- [What you will do]:
Among the entries that follow, how many lines contain the word "Given"? Give the number alone.

- [Study material]:

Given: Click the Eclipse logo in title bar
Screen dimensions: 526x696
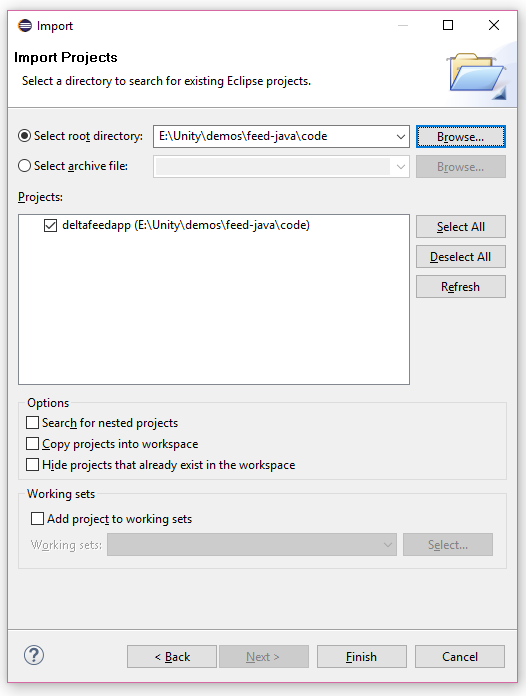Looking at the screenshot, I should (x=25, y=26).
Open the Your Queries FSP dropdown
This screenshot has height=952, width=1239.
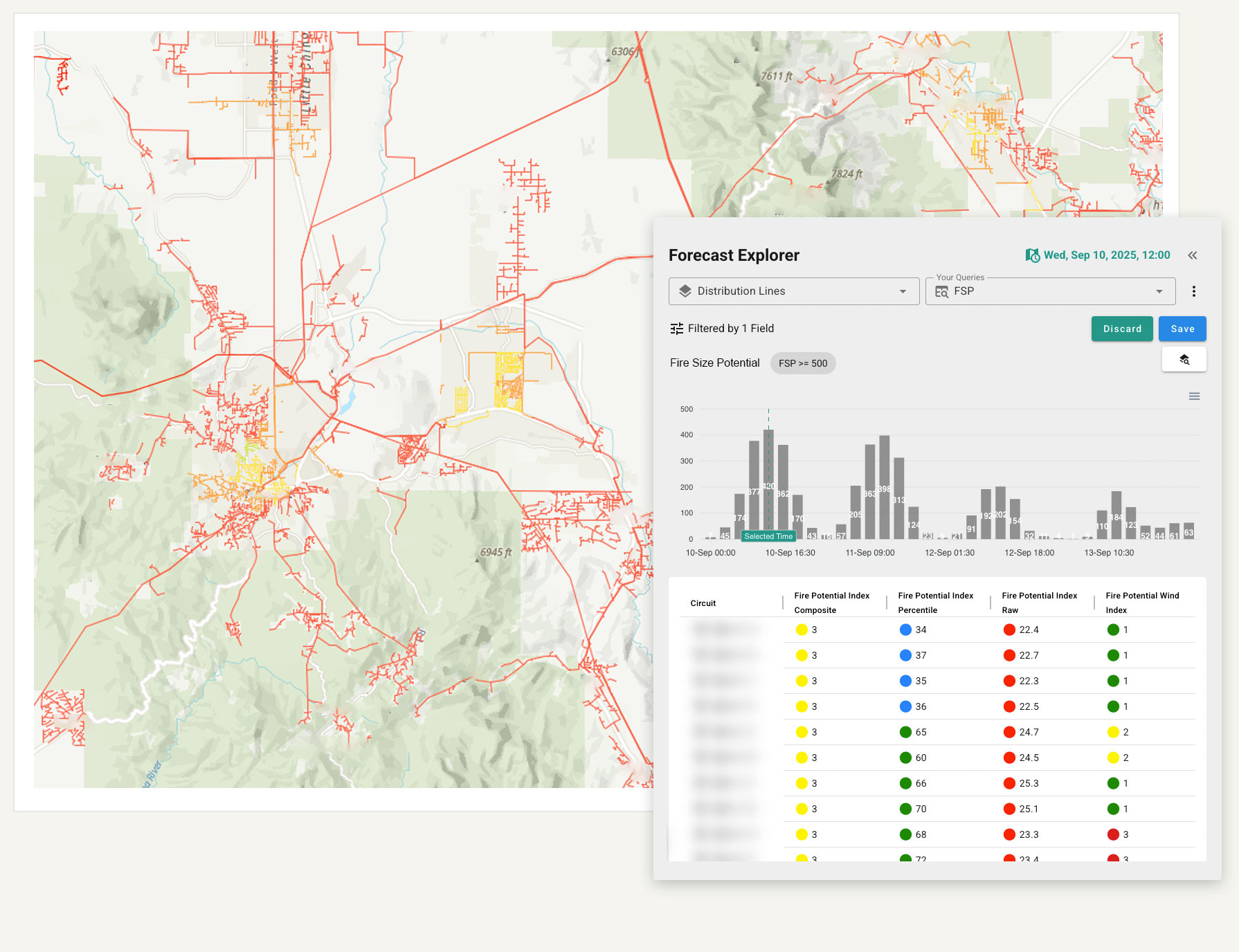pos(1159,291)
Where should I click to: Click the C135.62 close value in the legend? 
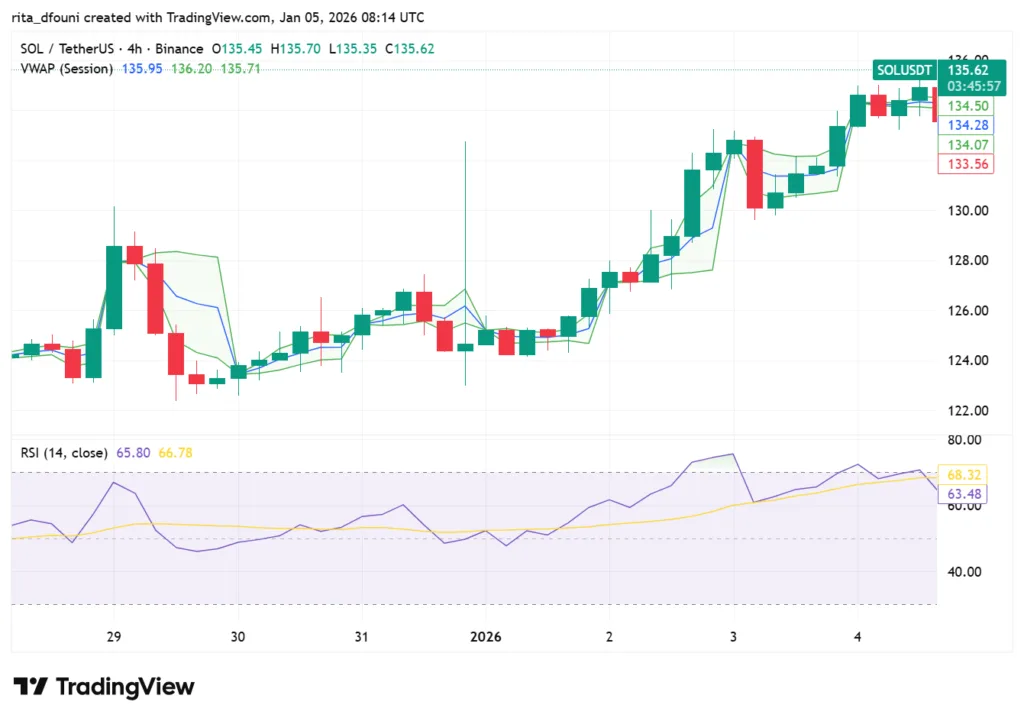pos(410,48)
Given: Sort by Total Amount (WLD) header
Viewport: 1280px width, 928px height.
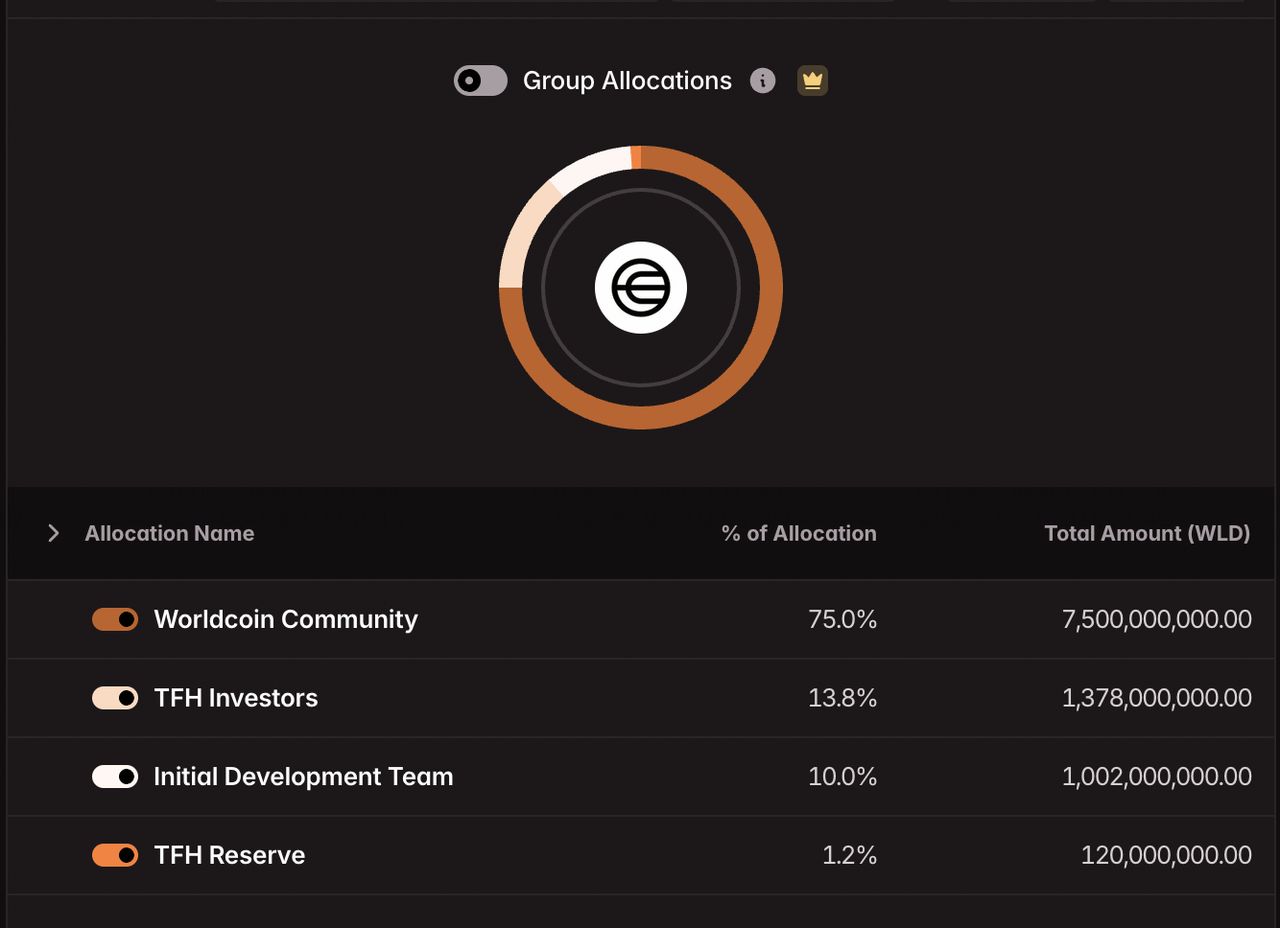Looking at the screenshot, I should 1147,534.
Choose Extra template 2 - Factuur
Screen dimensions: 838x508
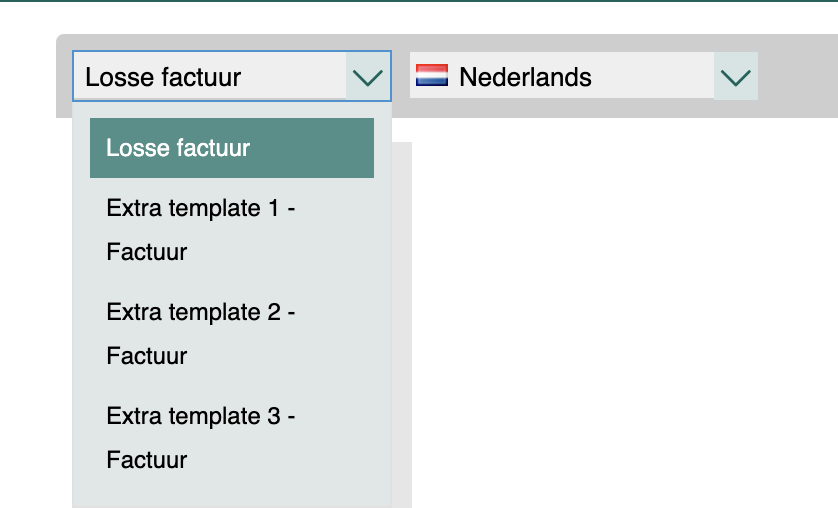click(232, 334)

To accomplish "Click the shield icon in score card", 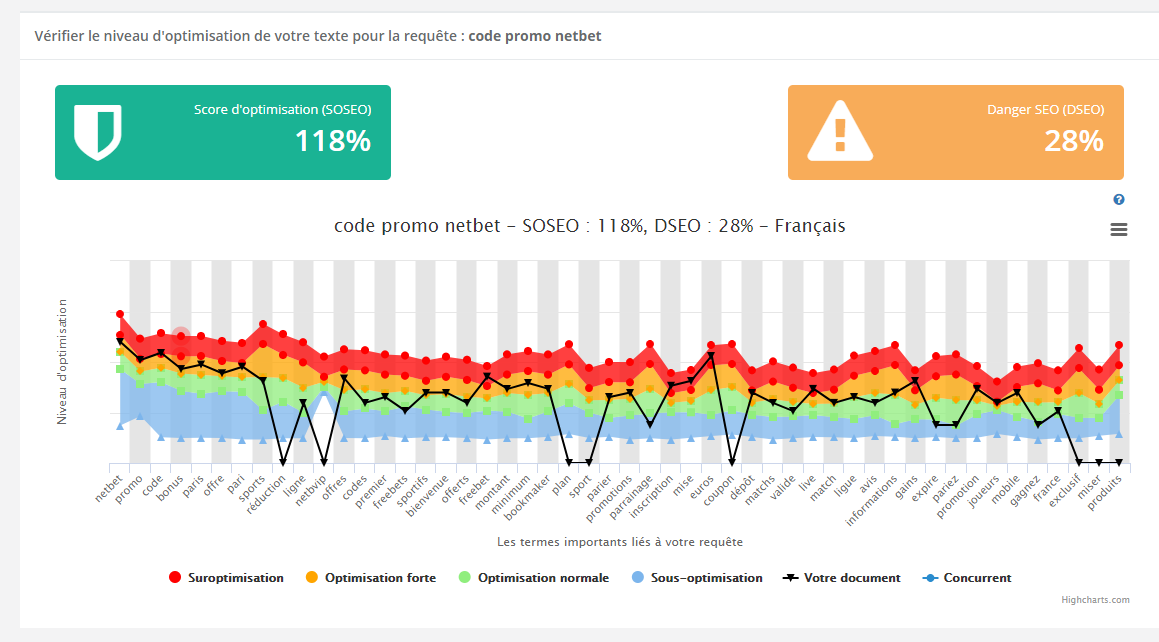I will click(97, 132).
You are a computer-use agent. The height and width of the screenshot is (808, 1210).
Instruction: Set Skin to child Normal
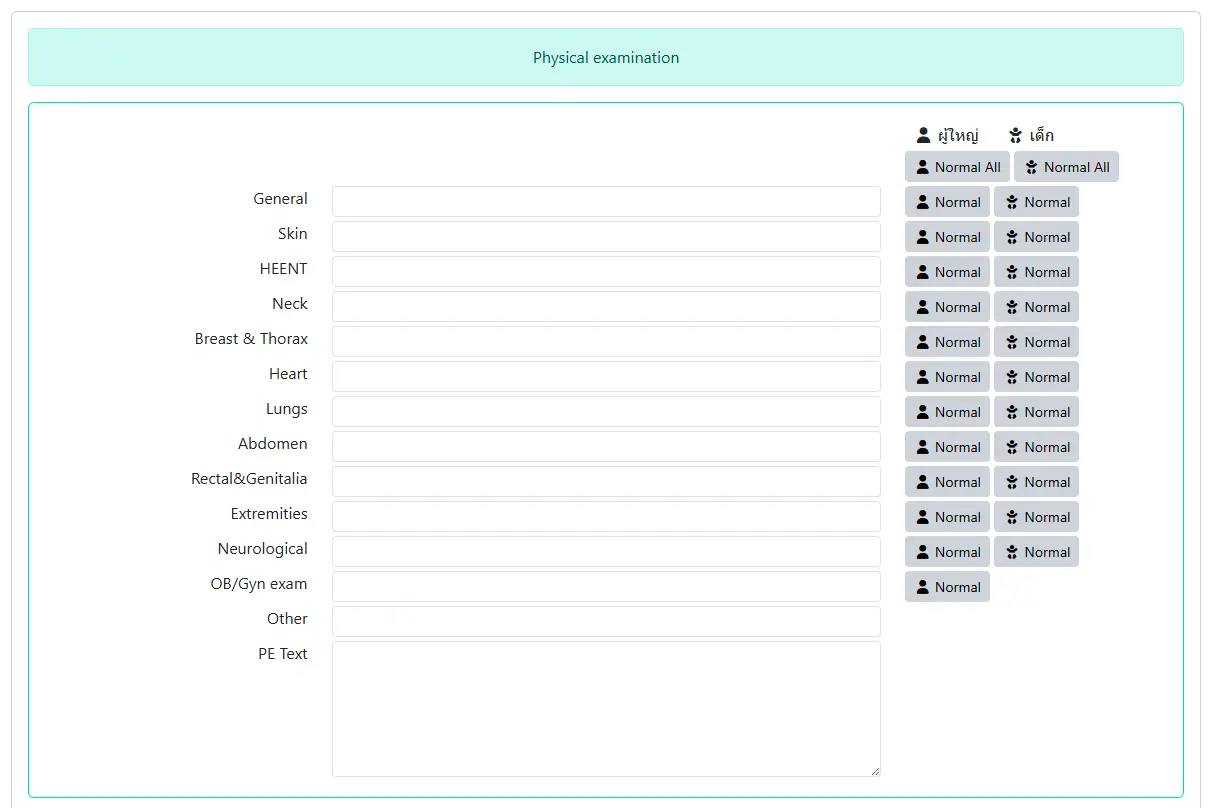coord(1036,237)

- [The completed task]:
2